Recordó también cuando eran testigos de la preparación que hacían los vecinos en la cuadra. Algunos se encargaban de poner los festones, encaramándose siempre a las terrazas ajenas, para definir, con una precisión adquirida por una experiencia natural, el amplio camino colorido. Otros, en cambio, con dedicación asombrosa, se encargaban de marcar con brochas gordas los cuadros blanquiazulitos de los andenes, para después dibujar con gran estilo un Papá Noel diferente en cada fachada, cuyos mensajes alusivos a la feliz navidad en letras redondas y vistosas, despertaban una sensación incomparable de armonía. El tiempo parecía transcurrir con parsimonia, como si este también disfrutara del sencillo paraíso creado por la unión y el azar.

Una ligera lágrima de conmoción hizo que su fama silenciosa de viejo impasible se disipara por completo, al instante en que las primeras gotas de un aguacero inaudito golpearan en la ventana. Ni siquiera el aroma gélido a tierra húmeda podía detener el escándalo que provocaban sus vecinos. Acodado en el dintel de la ventana, el anciano Matías recordó también cuando las luces multicolores refulgían intermitentes en cada una de las ventanas o terrazas. Su esplendor no era nada vulgar como el de ahora. Era tanta la magia, que alcanzaba a iluminar con facilidad los festones pendidos mientras una tierna brisa los mecía durante las noches tranquilas. “No se pensaba en los afanes del mañana”, se aventuró a murmurar al instante en que el impacto de la pólvora otra vez lo había estremecido.
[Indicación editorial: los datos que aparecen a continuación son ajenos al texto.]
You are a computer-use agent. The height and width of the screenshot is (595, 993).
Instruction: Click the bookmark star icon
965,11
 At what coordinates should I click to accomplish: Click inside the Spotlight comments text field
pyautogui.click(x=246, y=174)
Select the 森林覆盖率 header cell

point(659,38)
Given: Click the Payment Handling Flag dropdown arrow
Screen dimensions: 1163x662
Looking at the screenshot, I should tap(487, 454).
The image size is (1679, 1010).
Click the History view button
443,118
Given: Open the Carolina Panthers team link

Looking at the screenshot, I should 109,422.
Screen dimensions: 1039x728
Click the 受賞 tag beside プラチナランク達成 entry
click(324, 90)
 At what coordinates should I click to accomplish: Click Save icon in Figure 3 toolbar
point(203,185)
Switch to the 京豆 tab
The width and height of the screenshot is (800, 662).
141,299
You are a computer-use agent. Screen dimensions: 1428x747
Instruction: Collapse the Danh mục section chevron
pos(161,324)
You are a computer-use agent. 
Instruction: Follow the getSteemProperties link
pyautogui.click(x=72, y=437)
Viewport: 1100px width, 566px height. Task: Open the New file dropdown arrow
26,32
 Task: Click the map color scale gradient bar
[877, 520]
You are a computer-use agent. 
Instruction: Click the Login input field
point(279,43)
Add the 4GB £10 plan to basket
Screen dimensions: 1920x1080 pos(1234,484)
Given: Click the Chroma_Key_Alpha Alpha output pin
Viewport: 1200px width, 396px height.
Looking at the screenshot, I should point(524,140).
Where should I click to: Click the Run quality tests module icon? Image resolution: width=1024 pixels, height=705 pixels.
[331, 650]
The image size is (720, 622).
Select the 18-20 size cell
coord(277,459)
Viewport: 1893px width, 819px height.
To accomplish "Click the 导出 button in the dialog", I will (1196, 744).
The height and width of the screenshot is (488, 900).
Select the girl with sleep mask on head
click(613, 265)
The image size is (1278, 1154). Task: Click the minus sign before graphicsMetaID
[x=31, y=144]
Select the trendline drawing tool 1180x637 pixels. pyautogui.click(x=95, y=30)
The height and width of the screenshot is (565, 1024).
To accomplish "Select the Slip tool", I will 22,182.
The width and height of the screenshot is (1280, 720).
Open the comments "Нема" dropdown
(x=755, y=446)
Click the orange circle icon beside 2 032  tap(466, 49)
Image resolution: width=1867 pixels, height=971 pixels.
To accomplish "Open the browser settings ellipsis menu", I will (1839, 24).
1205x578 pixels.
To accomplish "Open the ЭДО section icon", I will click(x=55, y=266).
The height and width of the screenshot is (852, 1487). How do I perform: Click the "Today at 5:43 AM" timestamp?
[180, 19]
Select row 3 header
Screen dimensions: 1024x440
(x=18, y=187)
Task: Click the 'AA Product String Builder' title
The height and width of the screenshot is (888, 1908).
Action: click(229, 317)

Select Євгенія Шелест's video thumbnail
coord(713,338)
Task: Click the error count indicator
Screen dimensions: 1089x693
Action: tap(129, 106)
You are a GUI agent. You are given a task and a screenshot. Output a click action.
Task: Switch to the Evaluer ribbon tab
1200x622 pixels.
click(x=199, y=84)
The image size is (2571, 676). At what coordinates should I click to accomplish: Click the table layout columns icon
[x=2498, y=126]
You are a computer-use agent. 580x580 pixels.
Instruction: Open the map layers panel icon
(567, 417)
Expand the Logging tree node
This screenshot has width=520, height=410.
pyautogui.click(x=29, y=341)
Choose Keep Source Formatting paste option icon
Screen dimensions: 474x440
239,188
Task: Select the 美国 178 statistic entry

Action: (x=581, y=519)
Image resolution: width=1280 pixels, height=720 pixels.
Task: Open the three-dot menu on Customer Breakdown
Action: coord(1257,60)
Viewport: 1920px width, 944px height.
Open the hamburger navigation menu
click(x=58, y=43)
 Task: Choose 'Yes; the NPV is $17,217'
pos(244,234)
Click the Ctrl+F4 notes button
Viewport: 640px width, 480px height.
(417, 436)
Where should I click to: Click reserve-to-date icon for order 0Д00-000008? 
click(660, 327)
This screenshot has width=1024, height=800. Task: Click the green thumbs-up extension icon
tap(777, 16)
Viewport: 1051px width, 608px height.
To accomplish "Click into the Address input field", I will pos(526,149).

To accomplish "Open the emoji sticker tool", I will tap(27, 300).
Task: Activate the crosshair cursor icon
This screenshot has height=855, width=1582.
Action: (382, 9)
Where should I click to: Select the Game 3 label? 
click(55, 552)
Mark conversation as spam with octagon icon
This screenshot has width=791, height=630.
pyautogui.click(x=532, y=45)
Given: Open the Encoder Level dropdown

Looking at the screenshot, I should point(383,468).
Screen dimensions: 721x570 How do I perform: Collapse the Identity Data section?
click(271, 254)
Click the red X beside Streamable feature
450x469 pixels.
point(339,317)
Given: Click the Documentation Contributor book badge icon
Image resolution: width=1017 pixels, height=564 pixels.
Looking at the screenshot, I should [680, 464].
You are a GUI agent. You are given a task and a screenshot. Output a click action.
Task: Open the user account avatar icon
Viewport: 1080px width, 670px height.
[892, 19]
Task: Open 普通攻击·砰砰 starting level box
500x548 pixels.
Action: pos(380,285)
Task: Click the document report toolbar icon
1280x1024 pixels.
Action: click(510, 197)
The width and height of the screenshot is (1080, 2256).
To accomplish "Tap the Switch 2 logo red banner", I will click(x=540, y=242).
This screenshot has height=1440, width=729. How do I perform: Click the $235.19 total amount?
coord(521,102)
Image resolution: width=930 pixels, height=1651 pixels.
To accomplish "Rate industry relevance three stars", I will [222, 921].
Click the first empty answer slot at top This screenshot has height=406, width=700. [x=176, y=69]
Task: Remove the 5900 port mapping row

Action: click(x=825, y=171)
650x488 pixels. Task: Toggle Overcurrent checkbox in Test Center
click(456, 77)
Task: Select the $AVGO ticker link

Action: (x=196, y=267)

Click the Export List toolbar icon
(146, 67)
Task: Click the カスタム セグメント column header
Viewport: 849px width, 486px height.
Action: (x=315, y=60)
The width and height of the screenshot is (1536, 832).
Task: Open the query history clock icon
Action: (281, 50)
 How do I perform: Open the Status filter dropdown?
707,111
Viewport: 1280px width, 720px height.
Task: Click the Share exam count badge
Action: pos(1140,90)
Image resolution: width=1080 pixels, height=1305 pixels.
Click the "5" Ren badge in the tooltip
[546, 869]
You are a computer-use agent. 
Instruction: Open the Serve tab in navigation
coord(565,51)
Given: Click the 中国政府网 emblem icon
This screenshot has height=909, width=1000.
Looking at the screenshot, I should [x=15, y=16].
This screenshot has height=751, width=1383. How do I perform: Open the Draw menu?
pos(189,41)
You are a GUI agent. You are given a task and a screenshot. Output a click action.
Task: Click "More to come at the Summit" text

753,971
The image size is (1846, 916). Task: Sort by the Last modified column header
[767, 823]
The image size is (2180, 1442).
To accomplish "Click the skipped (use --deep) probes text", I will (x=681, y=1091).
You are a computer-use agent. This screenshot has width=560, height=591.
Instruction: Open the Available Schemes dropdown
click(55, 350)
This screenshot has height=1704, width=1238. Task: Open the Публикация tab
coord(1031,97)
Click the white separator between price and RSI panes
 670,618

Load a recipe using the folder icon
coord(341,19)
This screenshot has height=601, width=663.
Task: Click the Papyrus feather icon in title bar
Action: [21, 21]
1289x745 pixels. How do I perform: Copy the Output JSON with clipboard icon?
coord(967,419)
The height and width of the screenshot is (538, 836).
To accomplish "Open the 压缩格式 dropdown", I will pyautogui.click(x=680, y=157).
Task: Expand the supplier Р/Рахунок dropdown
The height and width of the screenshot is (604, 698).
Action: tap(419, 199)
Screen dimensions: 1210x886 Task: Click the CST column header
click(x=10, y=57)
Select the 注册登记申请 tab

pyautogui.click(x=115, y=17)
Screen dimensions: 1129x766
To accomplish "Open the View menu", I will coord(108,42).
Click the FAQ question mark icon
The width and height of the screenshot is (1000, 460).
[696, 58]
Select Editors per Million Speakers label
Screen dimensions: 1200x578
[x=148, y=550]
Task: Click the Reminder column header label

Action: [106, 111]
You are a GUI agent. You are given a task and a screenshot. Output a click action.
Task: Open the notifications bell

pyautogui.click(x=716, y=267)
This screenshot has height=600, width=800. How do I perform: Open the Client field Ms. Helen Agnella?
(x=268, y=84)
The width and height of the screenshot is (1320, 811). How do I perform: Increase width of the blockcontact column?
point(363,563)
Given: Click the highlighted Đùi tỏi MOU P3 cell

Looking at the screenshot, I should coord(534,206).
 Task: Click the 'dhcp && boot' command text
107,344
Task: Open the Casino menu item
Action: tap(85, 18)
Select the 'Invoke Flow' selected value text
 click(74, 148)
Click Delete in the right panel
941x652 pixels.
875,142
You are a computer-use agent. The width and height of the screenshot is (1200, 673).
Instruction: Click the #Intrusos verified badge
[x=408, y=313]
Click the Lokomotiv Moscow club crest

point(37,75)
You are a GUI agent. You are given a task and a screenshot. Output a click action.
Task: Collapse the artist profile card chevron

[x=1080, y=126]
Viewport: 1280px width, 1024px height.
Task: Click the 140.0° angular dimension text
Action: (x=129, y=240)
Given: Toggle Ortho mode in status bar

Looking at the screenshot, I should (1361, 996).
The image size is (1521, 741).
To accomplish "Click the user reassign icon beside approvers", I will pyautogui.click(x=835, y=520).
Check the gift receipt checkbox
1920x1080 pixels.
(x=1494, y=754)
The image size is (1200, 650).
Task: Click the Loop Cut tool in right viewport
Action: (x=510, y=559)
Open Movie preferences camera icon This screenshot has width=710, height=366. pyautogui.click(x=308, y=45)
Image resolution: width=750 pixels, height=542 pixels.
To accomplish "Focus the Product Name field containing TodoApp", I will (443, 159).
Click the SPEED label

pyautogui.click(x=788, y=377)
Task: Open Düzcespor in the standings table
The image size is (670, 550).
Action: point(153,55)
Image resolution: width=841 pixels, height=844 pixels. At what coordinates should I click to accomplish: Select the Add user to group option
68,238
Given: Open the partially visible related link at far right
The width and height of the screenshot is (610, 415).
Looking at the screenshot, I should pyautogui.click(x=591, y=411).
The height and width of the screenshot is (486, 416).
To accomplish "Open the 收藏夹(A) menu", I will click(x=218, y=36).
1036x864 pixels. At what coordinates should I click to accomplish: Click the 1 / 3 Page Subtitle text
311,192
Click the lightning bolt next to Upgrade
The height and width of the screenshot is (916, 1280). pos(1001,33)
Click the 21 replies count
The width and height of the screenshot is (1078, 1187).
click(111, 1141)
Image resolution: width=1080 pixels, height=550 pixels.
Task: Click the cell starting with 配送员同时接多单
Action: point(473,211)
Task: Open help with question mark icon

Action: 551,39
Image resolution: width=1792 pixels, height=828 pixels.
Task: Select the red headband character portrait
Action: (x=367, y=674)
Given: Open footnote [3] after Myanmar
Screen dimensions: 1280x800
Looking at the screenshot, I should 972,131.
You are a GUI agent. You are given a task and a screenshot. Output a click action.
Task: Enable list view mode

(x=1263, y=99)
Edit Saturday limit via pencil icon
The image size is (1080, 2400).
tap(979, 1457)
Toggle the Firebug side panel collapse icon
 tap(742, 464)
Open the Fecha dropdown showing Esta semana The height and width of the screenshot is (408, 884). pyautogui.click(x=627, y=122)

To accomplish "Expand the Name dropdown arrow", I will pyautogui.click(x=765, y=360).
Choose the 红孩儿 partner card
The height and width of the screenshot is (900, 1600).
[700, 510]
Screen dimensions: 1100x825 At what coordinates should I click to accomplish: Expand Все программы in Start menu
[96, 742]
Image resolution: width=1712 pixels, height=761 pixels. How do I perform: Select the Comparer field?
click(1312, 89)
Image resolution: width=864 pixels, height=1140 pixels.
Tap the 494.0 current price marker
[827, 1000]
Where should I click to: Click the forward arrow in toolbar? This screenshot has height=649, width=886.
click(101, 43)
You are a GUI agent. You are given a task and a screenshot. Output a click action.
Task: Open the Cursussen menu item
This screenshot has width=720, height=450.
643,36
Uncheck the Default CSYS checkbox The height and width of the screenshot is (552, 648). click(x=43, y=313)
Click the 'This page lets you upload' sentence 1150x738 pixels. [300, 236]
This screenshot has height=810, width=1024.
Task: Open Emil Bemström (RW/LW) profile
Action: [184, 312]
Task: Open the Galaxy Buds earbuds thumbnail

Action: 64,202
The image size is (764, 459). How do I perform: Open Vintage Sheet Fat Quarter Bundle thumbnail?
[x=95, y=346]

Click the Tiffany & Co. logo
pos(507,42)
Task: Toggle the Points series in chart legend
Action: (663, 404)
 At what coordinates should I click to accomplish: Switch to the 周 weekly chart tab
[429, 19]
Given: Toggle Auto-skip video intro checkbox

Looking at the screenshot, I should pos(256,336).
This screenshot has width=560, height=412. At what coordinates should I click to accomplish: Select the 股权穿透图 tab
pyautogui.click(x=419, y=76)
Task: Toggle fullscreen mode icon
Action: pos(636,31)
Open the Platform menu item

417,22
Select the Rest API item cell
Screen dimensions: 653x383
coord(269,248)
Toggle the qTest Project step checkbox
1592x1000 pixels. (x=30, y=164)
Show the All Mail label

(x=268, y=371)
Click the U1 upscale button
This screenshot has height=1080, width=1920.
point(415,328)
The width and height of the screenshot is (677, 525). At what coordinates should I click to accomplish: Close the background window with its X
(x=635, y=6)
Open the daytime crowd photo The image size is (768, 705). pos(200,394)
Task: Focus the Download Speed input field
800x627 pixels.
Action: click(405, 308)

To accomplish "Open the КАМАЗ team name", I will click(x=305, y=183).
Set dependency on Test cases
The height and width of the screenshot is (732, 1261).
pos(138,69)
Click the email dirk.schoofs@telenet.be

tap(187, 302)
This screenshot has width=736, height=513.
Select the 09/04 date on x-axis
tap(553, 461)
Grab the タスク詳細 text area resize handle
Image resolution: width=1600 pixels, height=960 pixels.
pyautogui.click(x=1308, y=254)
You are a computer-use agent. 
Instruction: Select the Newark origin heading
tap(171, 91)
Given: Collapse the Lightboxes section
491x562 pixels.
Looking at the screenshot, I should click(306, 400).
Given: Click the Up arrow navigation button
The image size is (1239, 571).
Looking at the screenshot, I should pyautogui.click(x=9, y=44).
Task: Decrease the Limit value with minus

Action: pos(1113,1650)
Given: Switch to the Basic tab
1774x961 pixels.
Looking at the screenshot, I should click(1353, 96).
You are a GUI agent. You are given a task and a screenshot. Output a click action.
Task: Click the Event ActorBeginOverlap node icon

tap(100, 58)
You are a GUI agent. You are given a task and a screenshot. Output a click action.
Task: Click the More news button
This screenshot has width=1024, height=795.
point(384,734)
Pero el momento más importante era la noche del veinticuatro. Ninguna casa permanecía cerrada. El banquete estaba distribuido en múltiples mesas donde cada quien, sin muestra de vergüenza, podía comer lo que se le antojara. La algarabía siempre estaba acompañada del son melancólico de Buitraguito, mientras muchos bebían interminables petacos de cerveza. Y aun en los instantes de borrachera, todos eran conscientes de que no podían perjudicar la armonía, por eso solían entregarse a un llanto lastimero, rumiando muchas veces frases acartonadas alusivas al perdón.

Cuando llegaba la hora de los regalos, los juegos quedaban suspendidos. Formaban un círculo en la mitad de la carretera para comentar lo que el Niño Dios les había traído. Y entre exhibiciones de carros con propulsores, pistolas de balines, balones y muñecas, la pandilla pactaba para el próximo año portarse mejor. Después solían lanzarse miradas cómplices con la firme certeza de que siempre mantendrían la misma unión hasta que la lejana vejez los sorprendiera con achaques destinados por el deterioro inevitable…

La rabia del anciano se tornó en una repentina sensación de alegría inútil. Su mirada, empañada en nuevos recuerdos, se perdía para siempre en el rostro deforme de un Papá Noel que surgía pobremente en alguna terraza vecina.